React Dropdown Mounting Optimization from 400ms to 2ms
Posted on: 2018-04-10
I always have the Chrome's developer tool open without exception when developing websites. I am having this habit since the first FireBug extension was released from FireFox a very while ago! Once in a while, I collect performance and look at the result. It keeps me on my toes if regression occurs or merely to have a real picture of what is going on. What I found is that checking performance is even more critical when using React and Redux because many lifecycle events can generate a lot of performance hits. Recently, I noticed that one of the websites I was working was rendering a drop down that was taking 400ms to mount. The drop-down is visible in the main menu of the site hence it's a 400ms that is costly right from the start of the application. I also noticed that the value of this dropdown is change once in a while, thus a very expensive 400ms.
The profiler was very clear about the issue: every item of the drop-down was mounting, and the number of choices was reaching up to a thousand. Not that it is essential, but the control was from React Semantic-UI. The component doesn't have a lazy loading bake-in feature. So, I ended up coding a rapid change to render the drop-down, but no item until the user opens the drop-down.
The hosting React component of the dropdown is receiving by property the list of elements to add in the drop-down. The solution was to instead of to bound the list directly to create a state to the control. The component's state contains two fields. One that indicates if the list of elements is mounted to the control and the actual list of items. Here is the TypeScript's interface that defines the state.
export interface PickerStates<T> {
isItemsMounted: boolean; items: T[];
}
The constructor of the hosting React component initializes the state to false and to an empty list.
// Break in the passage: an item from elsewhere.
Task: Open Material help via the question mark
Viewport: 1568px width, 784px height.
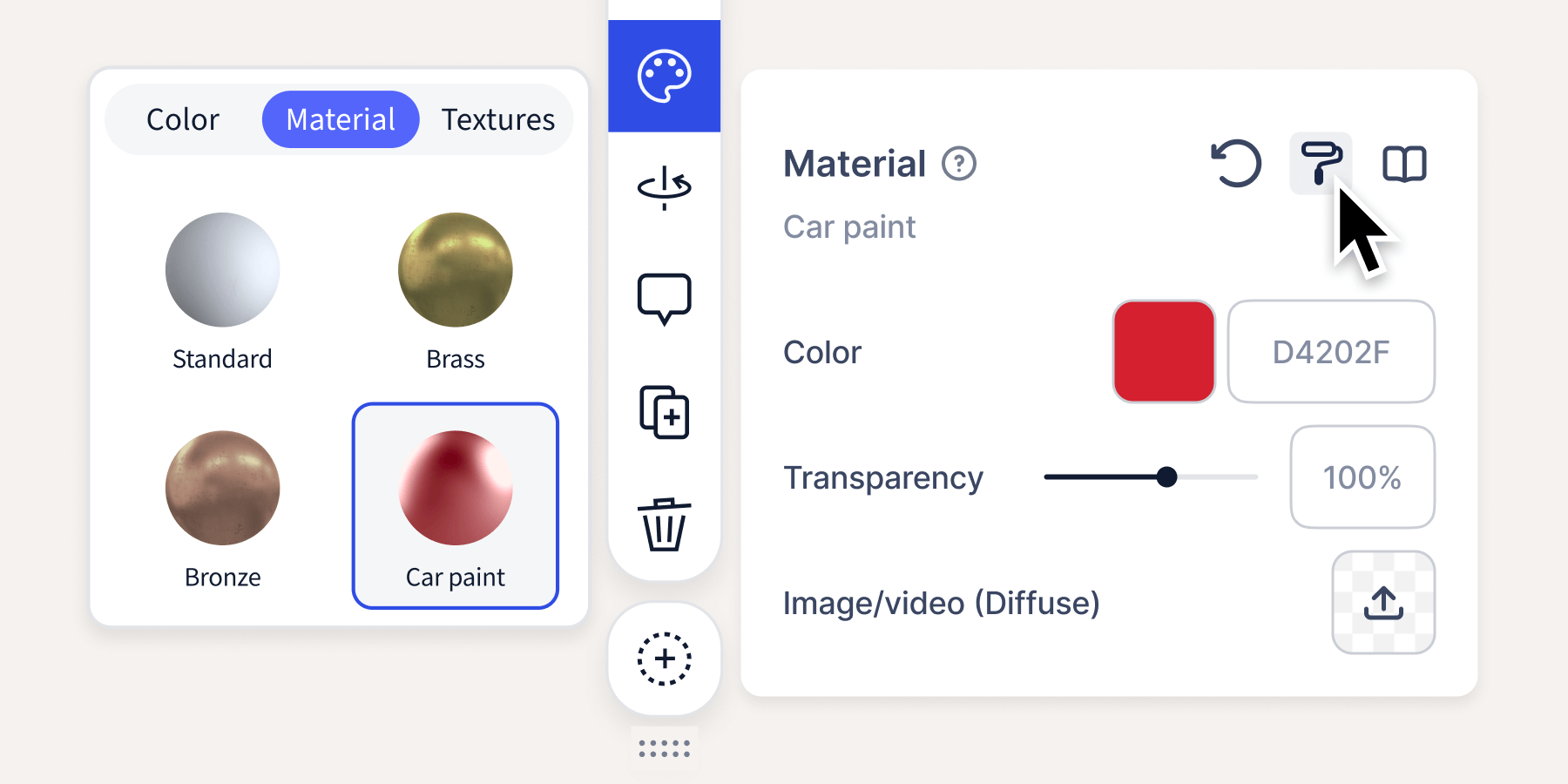Action: [x=958, y=163]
constructor(props: PickerProps) {
super(props);
this.state = {
isItemsMounted: false,
items: []
};
}
The render needs to render the Semantic React Dropdown control. This one leverages its capability of being able to have a caption label to write the actual selected value. This is great since it gives the possibility to have an active element that is not even yet mounted. The options property, which is the list of item, is set to the state which is empty at the first render. The trick is coded in the "onOpen" method which executes code when the user clicks to open the drop-down. It transfers the list into the state. Since the state change, the render is executed again and render the list with all items. The recursive render is executed only once because of the boolean guard and mounts all the items.
<Dropdown
item={true}
value={this.props.selectedItemId.toString()}
options={this.state.items}
search={true}
onOpen={() => {
if (!this.state.isItemsMounted) {
this.setState({ isItemsMounted: true, items: this.props.items });
}
}
}
text={selectedElementText}
/>
A fraction of the users perceive the delay of 400ms and at a time not crucial than the bootstrap of the application. In the end, the justification of using React's state remains adequate by not performing deep logic which keeps the component dummy.